Lorsqu’un licenciement est jugé sans cause réelle et sérieuse, l’article L 1235-3 du Code du travail impose un barème d’indemnisation (barème Macron) dont les montants varient selon l’ancienneté du salarié.
Lorsque l’entreprise compte moins de onze salariés, des montants minimaux spécifiques s’appliquent… mais uniquement jusqu’à dix ans d’ancienneté.
Dans un arrêt du 29 avril 2025, la Cour de cassation rappelle que dès la onzième année complète, le barème général s’applique à tous les salariés, quel que soit l’effectif de l’entreprise.
Dans l’affaire en question, la Cour d’appel avait fixé l’indemnité à deux mois et demi de salaire en tenant compte de la taille réduite de l’entreprise, bien que le salarié justifiait de seize ans d’ancienneté.

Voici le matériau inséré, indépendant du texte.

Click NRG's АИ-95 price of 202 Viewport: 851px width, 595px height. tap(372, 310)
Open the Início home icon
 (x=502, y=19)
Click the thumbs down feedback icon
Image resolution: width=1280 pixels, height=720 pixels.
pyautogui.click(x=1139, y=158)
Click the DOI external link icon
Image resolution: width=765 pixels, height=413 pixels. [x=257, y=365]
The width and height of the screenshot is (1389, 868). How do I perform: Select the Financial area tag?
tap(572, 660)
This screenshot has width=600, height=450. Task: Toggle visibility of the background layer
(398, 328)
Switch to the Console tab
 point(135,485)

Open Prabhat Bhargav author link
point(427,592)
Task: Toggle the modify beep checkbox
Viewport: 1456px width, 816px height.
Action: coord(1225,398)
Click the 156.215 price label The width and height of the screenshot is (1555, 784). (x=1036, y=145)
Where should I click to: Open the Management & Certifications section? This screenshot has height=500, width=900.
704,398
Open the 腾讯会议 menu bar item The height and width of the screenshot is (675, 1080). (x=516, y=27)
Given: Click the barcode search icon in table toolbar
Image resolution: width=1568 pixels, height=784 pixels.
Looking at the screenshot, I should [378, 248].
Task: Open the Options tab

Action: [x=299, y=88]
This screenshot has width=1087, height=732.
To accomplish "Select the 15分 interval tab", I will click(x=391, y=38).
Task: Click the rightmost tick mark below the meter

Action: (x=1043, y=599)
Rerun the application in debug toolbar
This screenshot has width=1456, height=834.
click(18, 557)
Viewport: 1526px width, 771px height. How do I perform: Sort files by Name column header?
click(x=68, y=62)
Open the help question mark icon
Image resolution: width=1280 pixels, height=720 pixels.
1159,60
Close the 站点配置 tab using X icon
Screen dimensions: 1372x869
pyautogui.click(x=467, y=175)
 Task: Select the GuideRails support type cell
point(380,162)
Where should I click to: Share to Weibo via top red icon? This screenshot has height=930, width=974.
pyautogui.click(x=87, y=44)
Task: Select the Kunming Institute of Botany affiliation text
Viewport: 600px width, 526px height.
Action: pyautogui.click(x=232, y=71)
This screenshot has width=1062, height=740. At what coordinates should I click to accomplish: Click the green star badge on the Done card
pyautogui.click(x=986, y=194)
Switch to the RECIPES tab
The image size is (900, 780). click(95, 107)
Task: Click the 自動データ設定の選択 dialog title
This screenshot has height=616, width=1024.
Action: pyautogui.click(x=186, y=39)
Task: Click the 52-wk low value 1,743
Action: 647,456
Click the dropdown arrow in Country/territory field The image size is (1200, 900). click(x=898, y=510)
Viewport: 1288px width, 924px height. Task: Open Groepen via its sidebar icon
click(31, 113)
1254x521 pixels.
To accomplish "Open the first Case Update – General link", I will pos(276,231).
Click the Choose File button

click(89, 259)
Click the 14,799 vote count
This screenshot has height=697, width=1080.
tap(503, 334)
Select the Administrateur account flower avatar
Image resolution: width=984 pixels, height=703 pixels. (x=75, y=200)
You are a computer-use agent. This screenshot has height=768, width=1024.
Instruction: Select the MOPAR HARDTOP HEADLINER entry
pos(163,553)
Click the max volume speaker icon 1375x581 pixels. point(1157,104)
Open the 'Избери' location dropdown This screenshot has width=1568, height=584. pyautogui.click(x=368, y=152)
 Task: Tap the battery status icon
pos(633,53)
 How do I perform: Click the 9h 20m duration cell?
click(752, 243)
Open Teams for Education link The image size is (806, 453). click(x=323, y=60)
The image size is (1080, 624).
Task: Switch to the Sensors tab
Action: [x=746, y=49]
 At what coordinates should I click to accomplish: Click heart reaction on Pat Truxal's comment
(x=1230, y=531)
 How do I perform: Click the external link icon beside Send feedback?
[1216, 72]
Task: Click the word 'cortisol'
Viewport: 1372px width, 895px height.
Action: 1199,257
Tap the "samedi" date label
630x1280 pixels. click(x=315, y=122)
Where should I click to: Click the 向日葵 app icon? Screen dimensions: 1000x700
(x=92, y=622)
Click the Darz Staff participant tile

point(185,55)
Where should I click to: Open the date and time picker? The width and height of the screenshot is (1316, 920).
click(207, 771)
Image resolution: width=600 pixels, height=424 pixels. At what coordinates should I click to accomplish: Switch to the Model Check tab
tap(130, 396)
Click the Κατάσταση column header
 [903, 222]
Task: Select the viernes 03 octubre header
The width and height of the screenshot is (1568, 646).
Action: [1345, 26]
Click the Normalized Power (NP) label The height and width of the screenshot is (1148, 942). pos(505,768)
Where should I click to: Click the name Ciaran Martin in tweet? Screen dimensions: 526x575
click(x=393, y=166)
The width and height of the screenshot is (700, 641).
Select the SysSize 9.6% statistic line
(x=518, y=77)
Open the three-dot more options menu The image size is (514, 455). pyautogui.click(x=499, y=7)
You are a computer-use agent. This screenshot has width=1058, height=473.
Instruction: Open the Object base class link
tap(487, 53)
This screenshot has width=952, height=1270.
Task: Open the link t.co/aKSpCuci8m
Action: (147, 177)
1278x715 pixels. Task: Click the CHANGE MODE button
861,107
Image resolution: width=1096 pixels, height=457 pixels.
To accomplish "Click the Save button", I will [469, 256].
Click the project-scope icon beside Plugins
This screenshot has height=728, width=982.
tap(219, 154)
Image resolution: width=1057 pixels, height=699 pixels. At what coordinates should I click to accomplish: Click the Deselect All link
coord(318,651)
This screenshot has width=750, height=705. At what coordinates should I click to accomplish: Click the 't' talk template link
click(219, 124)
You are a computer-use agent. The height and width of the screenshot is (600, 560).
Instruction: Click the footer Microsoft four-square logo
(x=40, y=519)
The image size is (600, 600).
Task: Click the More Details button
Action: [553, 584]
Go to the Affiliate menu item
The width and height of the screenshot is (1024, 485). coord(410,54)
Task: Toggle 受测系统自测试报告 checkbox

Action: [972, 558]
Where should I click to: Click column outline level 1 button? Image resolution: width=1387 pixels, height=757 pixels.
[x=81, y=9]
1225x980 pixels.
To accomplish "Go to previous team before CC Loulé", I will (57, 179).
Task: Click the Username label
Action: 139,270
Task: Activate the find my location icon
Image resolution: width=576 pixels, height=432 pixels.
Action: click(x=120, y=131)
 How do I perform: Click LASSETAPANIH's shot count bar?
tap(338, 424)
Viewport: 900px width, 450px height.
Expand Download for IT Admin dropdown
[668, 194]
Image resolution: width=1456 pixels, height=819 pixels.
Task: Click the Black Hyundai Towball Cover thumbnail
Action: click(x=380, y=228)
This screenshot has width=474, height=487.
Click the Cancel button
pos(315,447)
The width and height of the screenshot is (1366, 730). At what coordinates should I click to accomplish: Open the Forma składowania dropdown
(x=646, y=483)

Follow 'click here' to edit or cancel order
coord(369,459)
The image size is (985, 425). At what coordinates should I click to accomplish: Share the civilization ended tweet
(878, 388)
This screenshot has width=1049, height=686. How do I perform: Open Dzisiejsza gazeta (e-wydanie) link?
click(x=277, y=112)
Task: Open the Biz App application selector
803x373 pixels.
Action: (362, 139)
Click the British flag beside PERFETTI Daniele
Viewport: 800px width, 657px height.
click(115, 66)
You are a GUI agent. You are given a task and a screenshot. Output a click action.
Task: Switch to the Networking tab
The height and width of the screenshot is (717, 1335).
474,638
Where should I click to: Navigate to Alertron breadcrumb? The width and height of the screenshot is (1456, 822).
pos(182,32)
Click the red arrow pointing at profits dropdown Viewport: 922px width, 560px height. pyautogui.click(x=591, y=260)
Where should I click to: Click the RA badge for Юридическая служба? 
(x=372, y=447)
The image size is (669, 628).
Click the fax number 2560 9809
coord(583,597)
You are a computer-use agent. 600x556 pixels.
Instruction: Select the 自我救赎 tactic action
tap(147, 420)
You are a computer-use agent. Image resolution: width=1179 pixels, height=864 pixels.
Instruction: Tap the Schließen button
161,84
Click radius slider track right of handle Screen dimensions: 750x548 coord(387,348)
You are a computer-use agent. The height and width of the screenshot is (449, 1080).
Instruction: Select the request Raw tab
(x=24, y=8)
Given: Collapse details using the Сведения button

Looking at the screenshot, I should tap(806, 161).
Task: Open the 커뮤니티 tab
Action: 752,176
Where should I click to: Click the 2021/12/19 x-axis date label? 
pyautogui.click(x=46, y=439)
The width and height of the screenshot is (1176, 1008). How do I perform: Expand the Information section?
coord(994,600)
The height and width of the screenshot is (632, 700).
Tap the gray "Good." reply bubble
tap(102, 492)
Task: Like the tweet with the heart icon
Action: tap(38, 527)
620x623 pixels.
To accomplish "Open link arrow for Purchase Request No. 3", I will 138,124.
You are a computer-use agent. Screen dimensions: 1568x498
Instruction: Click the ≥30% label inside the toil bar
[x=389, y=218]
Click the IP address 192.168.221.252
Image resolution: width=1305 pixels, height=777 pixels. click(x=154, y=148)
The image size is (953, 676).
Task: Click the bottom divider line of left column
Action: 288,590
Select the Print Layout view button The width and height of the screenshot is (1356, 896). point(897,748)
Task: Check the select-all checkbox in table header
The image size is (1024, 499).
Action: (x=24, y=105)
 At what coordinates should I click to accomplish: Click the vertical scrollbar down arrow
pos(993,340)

La Haute juridiction censure cette décision, en ce que le juge ne peut pas retenir le barème réservé aux petites structures au-delà des dix premières années d’ancienneté. L’indemnité minimale devait donc correspondre à celle figurant dans le tableau applicable aux salariés de plus de seize ans d’ancienneté.
Un rappel utile pour sécuriser les contentieux prud’homaux : le barème légal est d’application stricte dès lors que l’ancienneté franchit le seuil de dix ans, quelle que soit la taille de l’entreprise.